(LISTED ENTRIES):
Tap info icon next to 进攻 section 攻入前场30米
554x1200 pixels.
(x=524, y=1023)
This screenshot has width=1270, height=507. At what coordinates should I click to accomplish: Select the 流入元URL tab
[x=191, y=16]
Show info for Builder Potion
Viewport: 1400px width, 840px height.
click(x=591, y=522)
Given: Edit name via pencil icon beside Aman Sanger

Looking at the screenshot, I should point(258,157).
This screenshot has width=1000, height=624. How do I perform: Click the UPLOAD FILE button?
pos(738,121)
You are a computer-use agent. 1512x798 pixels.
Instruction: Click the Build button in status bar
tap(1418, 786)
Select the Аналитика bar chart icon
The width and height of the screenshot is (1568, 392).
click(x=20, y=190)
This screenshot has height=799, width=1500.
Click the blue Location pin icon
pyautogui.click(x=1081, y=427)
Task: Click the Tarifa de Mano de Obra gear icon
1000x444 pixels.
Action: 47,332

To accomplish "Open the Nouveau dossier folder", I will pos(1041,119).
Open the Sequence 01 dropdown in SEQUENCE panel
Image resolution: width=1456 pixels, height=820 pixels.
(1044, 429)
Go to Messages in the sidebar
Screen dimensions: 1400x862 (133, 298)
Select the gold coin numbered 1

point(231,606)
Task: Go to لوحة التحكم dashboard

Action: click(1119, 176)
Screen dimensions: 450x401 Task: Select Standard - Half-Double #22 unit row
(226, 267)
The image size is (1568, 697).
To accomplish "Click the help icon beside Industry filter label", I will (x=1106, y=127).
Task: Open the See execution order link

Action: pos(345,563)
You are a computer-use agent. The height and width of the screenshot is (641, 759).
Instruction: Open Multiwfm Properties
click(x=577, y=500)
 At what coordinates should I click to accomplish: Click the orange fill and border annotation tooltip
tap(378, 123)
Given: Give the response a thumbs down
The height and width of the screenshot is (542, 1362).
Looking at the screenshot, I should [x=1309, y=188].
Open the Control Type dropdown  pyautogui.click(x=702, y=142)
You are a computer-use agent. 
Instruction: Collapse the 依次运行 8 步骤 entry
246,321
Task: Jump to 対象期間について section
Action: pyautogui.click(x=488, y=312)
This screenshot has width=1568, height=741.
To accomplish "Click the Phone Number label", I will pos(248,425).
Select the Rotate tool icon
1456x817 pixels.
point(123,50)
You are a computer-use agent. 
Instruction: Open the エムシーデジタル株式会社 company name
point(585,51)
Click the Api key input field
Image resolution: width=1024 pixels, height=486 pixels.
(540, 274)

(EXERCISE REQUIREMENTS):
Please retype the data above exactly, including every line.

(WRITTEN SOLUTION):
Tap info icon next to 进攻 section 攻入前场30米
554x1200 pixels.
(x=524, y=1023)
This screenshot has width=1270, height=507. At what coordinates should I click to accomplish: Select the 流入元URL tab
[x=191, y=16]
Show info for Builder Potion
Viewport: 1400px width, 840px height.
click(x=591, y=522)
Given: Edit name via pencil icon beside Aman Sanger

Looking at the screenshot, I should point(258,157).
This screenshot has width=1000, height=624. How do I perform: Click the UPLOAD FILE button?
pos(738,121)
You are a computer-use agent. 1512x798 pixels.
Instruction: Click the Build button in status bar
tap(1418, 786)
Select the Аналитика bar chart icon
The width and height of the screenshot is (1568, 392).
click(x=20, y=190)
This screenshot has height=799, width=1500.
Click the blue Location pin icon
pyautogui.click(x=1081, y=427)
Task: Click the Tarifa de Mano de Obra gear icon
1000x444 pixels.
Action: 47,332

To accomplish "Open the Nouveau dossier folder", I will pos(1041,119).
Open the Sequence 01 dropdown in SEQUENCE panel
Image resolution: width=1456 pixels, height=820 pixels.
(1044, 429)
Go to Messages in the sidebar
Screen dimensions: 1400x862 (133, 298)
Select the gold coin numbered 1

point(231,606)
Task: Go to لوحة التحكم dashboard

Action: click(1119, 176)
Screen dimensions: 450x401 Task: Select Standard - Half-Double #22 unit row
(226, 267)
The image size is (1568, 697).
To accomplish "Click the help icon beside Industry filter label", I will (x=1106, y=127).
Task: Open the See execution order link

Action: pos(345,563)
You are a computer-use agent. The height and width of the screenshot is (641, 759).
Instruction: Open Multiwfm Properties
click(x=577, y=500)
 At what coordinates should I click to accomplish: Click the orange fill and border annotation tooltip
tap(378, 123)
Given: Give the response a thumbs down
The height and width of the screenshot is (542, 1362).
Looking at the screenshot, I should [x=1309, y=188].
Open the Control Type dropdown  pyautogui.click(x=702, y=142)
You are a computer-use agent. 
Instruction: Collapse the 依次运行 8 步骤 entry
246,321
Task: Jump to 対象期間について section
Action: pyautogui.click(x=488, y=312)
This screenshot has width=1568, height=741.
To accomplish "Click the Phone Number label", I will pos(248,425).
Select the Rotate tool icon
1456x817 pixels.
point(123,50)
You are a computer-use agent. 
Instruction: Open the エムシーデジタル株式会社 company name
point(585,51)
Click the Api key input field
Image resolution: width=1024 pixels, height=486 pixels.
(540, 274)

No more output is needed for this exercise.